Begin at the line below that has "Image resolution: width=235, height=2576." and stop after the line that has "Escape Road (56, 147)". Please restate only those lines, word for word.

■ **DATASET**
# # # #
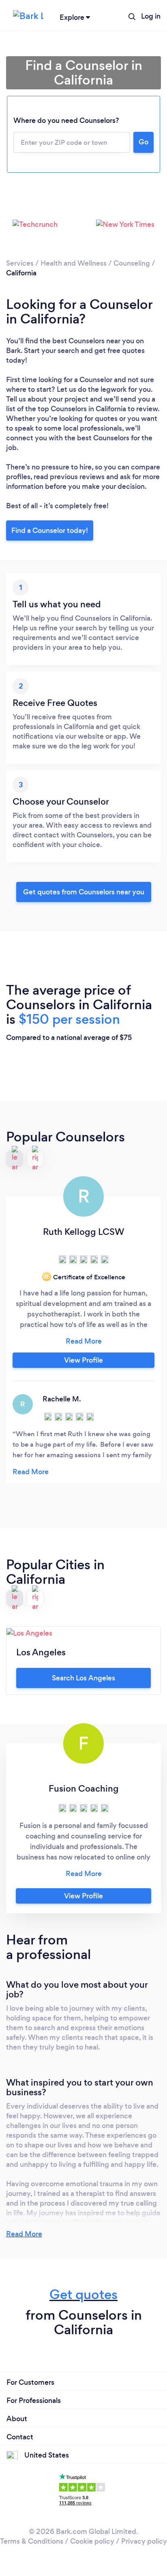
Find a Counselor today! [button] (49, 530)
# # # #
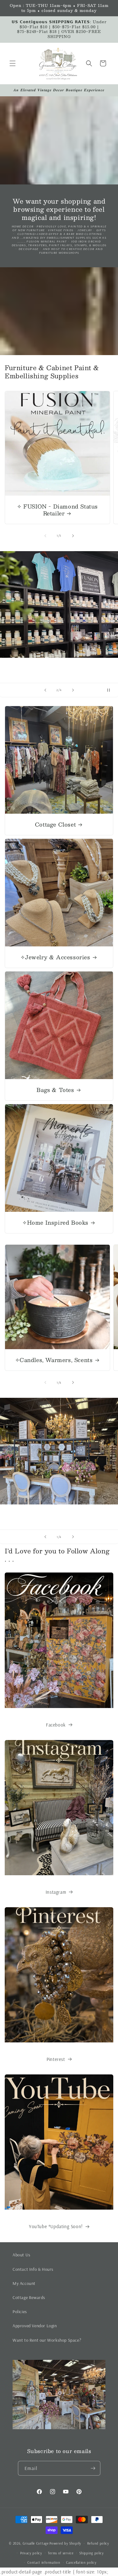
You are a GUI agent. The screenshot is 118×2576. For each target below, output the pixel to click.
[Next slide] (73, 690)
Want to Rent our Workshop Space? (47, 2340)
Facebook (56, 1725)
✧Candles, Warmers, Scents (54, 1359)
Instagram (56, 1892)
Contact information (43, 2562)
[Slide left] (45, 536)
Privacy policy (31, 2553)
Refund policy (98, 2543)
# # # #
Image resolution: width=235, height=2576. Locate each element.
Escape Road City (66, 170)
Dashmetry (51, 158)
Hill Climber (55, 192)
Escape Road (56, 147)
# # # #
■ **RESULT OF THE EXERCISE**
Image resolution: width=235, height=2576. Locate each element.
Escape Road City (66, 170)
Dashmetry (51, 158)
Hill Climber (55, 192)
Escape Road (56, 147)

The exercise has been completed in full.